Da quando decorre la prescrizione di 5 anni per impugnare la disposizione?
Dal giorno in cui l'interessato ha avuto notizia della violenza, del dolo o dell'errore, non dalla morte del testatore o dalla pubblicazione del testamento. La regola tutela chi scopre tardivamente il vizio.
Chi può impugnare la disposizione testamentaria viziata?
Chiunque vi abbia interesse: eredi legittimi pretermessi, legatari, eredi sostituiti, beneficiari di disposizioni concorrenti. È necessaria la prova di un interesse concreto e attuale al successo dell'azione.

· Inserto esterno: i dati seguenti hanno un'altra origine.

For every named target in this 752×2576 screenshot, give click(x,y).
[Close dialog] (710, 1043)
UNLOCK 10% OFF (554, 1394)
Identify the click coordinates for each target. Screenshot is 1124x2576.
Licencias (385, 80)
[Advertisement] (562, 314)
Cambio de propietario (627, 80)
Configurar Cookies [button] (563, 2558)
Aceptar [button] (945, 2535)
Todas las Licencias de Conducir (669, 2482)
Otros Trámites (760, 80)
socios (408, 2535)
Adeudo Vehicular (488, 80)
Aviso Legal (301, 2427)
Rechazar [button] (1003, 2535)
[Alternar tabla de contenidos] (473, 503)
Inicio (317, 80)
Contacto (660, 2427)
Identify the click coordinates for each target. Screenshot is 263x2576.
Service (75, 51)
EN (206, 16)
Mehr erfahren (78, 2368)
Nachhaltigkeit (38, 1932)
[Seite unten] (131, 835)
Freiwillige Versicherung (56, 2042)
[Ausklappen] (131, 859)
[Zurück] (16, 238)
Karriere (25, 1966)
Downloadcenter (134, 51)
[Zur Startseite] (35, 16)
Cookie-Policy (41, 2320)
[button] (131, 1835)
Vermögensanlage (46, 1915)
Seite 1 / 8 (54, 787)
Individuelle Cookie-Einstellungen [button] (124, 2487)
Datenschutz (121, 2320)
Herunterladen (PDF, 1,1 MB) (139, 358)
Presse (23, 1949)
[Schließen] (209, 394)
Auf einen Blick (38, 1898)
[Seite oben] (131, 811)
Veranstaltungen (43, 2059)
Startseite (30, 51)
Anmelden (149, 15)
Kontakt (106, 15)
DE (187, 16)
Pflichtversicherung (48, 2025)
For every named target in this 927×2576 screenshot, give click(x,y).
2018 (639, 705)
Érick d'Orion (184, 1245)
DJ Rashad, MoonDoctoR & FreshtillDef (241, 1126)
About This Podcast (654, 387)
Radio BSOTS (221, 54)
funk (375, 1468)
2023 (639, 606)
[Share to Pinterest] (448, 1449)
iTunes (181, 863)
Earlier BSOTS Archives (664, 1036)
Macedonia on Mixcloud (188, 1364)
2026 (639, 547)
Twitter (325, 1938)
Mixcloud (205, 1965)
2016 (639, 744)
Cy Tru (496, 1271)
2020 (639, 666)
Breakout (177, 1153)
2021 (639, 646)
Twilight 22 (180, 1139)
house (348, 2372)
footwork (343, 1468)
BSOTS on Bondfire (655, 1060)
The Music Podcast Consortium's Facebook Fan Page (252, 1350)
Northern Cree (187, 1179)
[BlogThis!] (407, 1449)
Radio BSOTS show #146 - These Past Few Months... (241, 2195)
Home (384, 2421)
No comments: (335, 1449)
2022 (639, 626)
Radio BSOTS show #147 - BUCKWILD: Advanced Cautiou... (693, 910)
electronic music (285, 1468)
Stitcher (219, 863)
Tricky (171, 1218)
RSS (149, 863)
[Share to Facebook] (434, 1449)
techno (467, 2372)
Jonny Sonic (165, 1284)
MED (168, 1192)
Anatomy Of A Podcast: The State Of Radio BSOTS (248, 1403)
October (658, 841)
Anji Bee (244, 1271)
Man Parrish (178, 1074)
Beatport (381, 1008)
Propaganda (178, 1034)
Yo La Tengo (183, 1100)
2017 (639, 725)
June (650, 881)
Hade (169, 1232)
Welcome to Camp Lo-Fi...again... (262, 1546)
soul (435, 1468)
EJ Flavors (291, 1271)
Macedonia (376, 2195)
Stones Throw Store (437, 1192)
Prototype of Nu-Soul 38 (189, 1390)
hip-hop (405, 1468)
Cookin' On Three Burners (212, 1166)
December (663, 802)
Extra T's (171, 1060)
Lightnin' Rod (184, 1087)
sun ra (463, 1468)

La captazione esercitata da chi assiste un anziano costituisce dolo?
Sì, secondo costante giurisprudenza il dolo testamentario include la captazione: suggestioni, calunnie verso altri parenti, isolamento del testatore. La prova si fonda spesso su presunzioni gravi, precise e concordanti tratte dal contesto familiare e dalle condizioni del de cuius.